§ Problem:
Please set down exactly the lines from the one that contains "Task: Toggle the lock on the selected drawing" through the end of the material, leaving out every picture.

§ Records for processing:
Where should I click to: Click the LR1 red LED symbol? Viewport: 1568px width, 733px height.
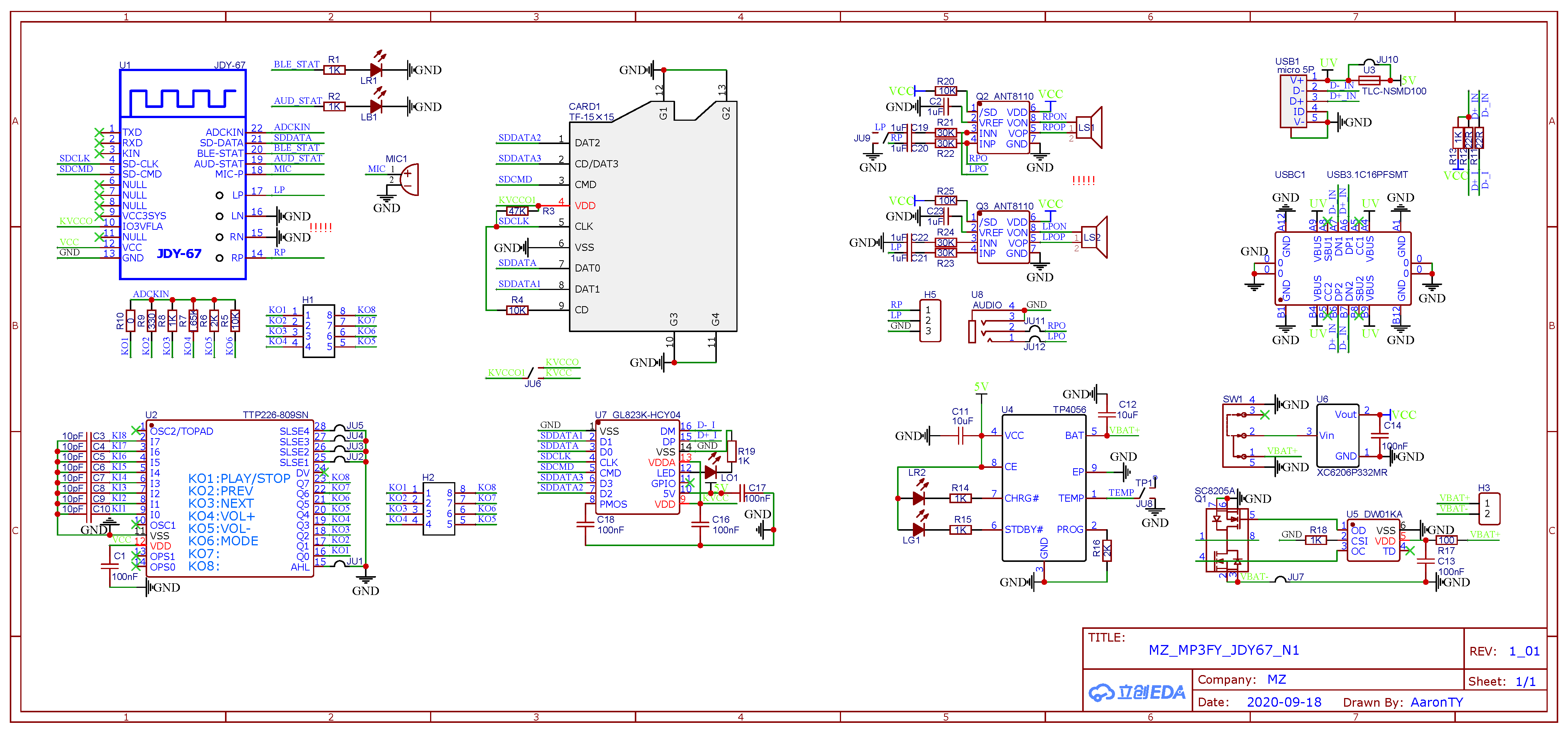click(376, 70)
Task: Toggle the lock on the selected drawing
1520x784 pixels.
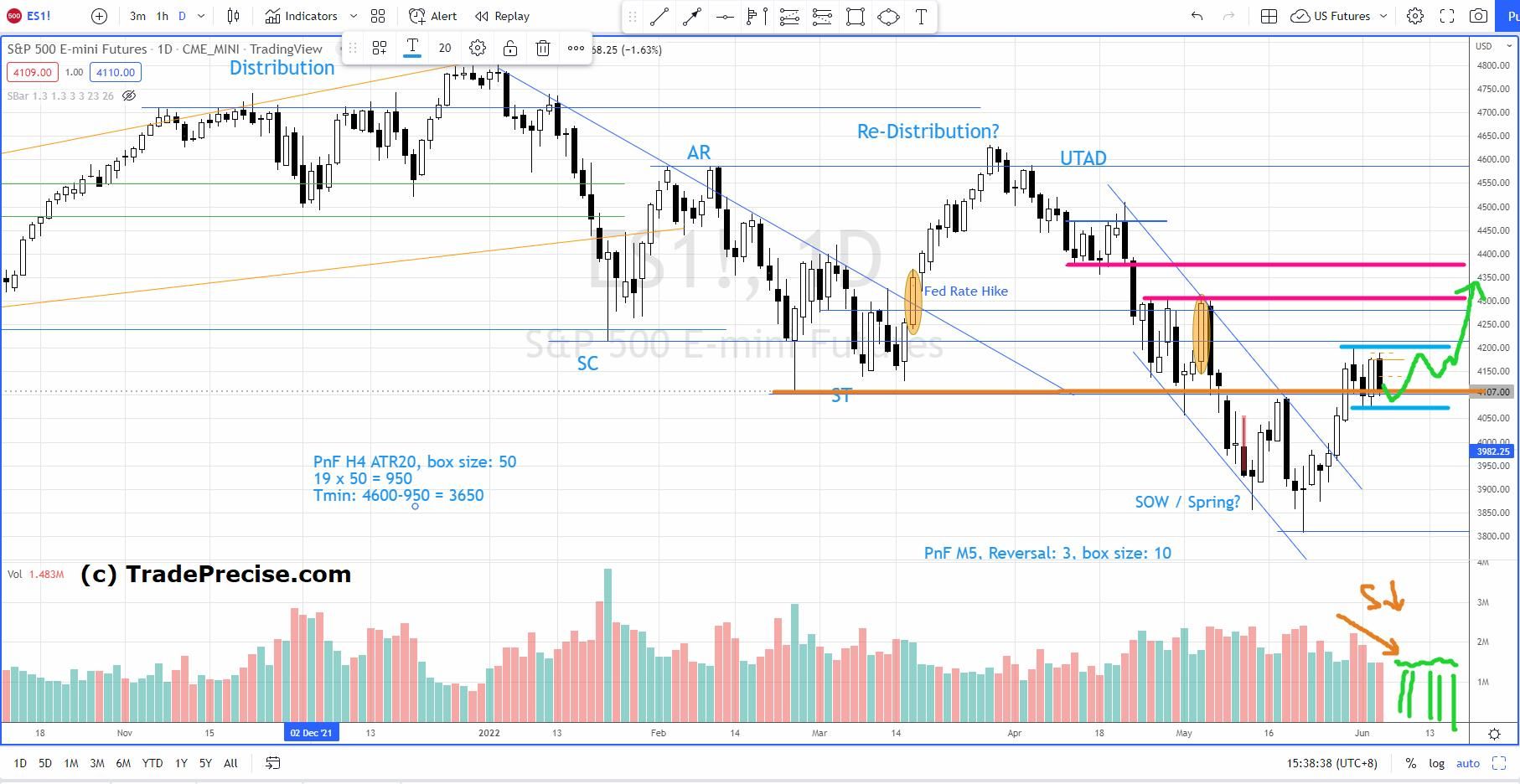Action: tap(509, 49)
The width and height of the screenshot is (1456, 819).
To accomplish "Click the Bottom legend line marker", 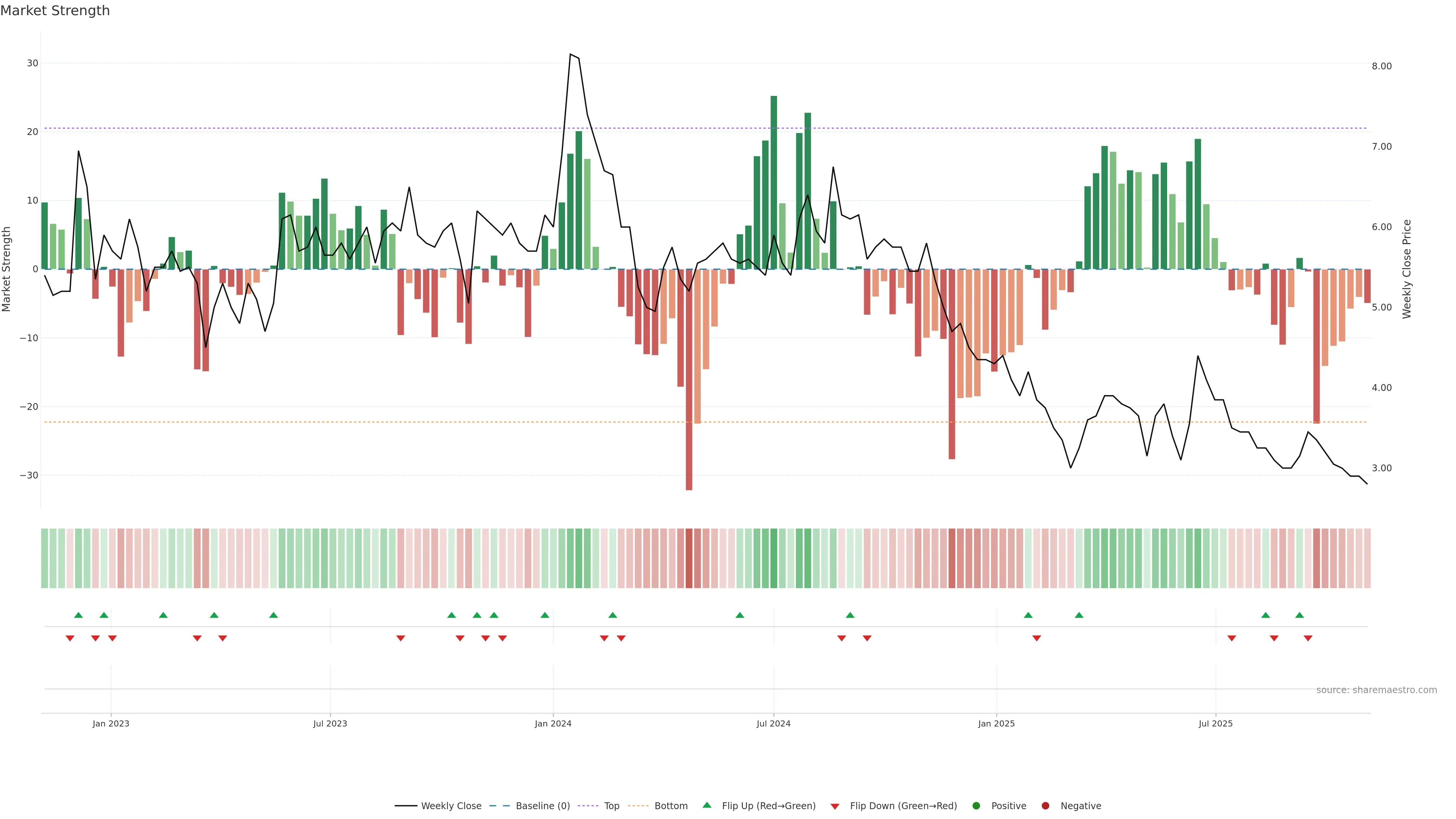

§ Response box:
Task: Toggle the lock on the selected drawing
1520x784 pixels.
Action: tap(509, 49)
The width and height of the screenshot is (1456, 819).
To accomplish "Click the Bottom legend line marker", 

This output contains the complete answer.